**Consignes**
A: Répondez aux questions suivantes à partir du texte sur la critique kantienne.
(i) Selon le texte, en quoi consiste la critique, plutôt qu'à étendre plus loin notre savoir ?
(ii) Quelles sont les deux modalités du rapport de l'esprit à l'objet, et à quel usage de la raison chacune correspond-elle ?
(iii) À quelle ligne la thèse du texte commenté est-elle énoncée ?
B: Citez fidèlement le passage du texte sur la critique kantienne qui va de « Dans l'extrait que » jusqu'à « de la raison. » inclus.
C: Prolongez le texte sur la critique kantienne à partir de sa dernière phrase.

===== Extrait fourni =====

Dans cette préface, Kant explicite ce qu'est la démarche critique et en montre tous les enjeux.

La critique consiste, non pas à étendre plus loin notre savoir, mais au contraire à adopter un point de vue réflexif sur la production de ce savoir et ses conditions de légitimité.

Il s'agit pour la raison de se retourner sur elle-même et de déterminer les bornes de son pouvoir, les limites de son champs d‘application.

La critique produit donc une limite entre un domaine d'exercice légitime de la raison pure, et un domaine où elle ne pourrait pas avoir son mot à dire. A ce point de la présentation, le lecteur pourrait avoir l'impression que l'objectif de la Critique de la raison pure est purement négatif.

Il s'agirait en effet simplement de limiter l'exercice de la raison pure en expliquant pourquoi certains objets lui sont par nature inaccessibles.

Dans l'extrait que nous commentons, Kant cherche justement à démentir cette opinion.

Il y révèle en effet le véritable objectif de la Critique de la raison pure: il s'agit de ménager une place pour un usage pratique de la raison.

La raison possède en effet deux aspects chez Kant: elle est « théorique » ou « pure » en tant qu'elle cherche à connaître, et elle est pratique en tant qu'elle pose les principes de l'agir humain.

Elles correspondent à deux modalités du rapport de l'esprit à l'objet: le savoir pour la raison pure et la croyance pour la raison pratique.

Le but de ce passage est donc de monter que l'aspect négatif de la critique (la restriction de l'exercice de la raison pure) n'est pas une fin en soi, mais n'est qu'un moment nécessaire pour permettre ce qui est le véritable objectif de Kant: une réhabilitation de la raison dans son usage pratique. La thèse du texte est donc énoncée ligne 9: « J'ai donc du supprimer le savoir pour lui substituer la croyance ».

===== Données =====

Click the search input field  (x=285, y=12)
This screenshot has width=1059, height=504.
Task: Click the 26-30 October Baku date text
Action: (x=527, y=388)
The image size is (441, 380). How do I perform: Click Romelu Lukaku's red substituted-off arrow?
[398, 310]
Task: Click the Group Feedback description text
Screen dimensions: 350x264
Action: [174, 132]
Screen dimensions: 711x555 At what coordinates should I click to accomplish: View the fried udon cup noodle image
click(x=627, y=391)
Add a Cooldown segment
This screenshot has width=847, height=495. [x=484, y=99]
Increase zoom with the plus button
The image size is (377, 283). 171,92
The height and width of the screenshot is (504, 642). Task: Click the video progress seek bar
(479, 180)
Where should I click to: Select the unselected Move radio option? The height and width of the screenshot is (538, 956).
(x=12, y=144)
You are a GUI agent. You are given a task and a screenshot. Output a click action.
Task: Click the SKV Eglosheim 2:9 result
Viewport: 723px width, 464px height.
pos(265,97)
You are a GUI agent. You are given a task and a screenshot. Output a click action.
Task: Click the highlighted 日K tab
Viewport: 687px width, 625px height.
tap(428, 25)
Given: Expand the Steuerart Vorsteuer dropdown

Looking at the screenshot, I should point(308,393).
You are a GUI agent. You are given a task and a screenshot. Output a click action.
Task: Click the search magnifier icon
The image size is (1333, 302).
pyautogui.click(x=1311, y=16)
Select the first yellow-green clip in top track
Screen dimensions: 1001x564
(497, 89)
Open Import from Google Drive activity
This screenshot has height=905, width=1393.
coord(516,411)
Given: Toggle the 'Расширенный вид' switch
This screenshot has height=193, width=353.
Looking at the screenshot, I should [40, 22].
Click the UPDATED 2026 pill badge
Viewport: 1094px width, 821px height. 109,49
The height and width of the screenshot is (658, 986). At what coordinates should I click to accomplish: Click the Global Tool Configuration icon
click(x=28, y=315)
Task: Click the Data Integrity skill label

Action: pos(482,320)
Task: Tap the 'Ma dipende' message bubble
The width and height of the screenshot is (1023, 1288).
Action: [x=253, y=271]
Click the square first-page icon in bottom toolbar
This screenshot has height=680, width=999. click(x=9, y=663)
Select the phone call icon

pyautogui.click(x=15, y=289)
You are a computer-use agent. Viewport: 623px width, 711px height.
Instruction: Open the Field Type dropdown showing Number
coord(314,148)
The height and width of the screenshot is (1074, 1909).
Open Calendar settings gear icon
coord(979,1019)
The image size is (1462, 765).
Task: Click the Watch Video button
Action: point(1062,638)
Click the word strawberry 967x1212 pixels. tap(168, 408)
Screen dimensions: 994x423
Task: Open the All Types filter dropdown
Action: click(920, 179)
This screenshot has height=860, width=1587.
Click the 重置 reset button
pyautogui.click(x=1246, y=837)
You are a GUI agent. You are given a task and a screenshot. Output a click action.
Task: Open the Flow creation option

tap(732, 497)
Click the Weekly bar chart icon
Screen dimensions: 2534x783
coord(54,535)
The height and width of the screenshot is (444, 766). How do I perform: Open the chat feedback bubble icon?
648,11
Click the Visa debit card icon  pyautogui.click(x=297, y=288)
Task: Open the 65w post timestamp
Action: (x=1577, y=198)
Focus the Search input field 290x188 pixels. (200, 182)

=====

**Corrigés**
A:
(i) Elle consiste à adopter un point de vue réflexif sur la production de ce savoir et ses conditions de légitimité.
(ii) Le savoir, pour la raison pure, et la croyance, pour la raison pratique.
(iii) À la ligne 9.

B:
Dans l'extrait que nous commentons, Kant cherche justement à démentir cette opinion.

Il y révèle en effet le véritable objectif de la Critique de la raison pure: il s'agit de ménager une place pour un usage pratique de la raison.

C:
La problématique que nous adopterons est donc la suivante: en quoi est-il nécessaire de limiter notre pouvoir de connaître pour assurer la possibilité d'une morale? L'argumentation procède selon trois moments distincts: Du début à « … vues transcendantes », Kant pose le véritable objectif de la critique: c'est la garantie d'un usage pratique de la raison qui s'impose de manière première et absolument nécessaire.

Or, pour cela, il faut que soit possible une croyance en Dieu, la liberté et la nécessité.

Ce n'est que dans la mesure où un usage illimité de la raison pure entre en contradiction avec la possibilité de cette croyance que sa critique devient nécessaire. Dans un second temps, de « car… » à « …substituer la croyance ».

Kant explique pourquoi cet usage illimité de la raison pure empêche l'usage de la raison dans son aspect pratique.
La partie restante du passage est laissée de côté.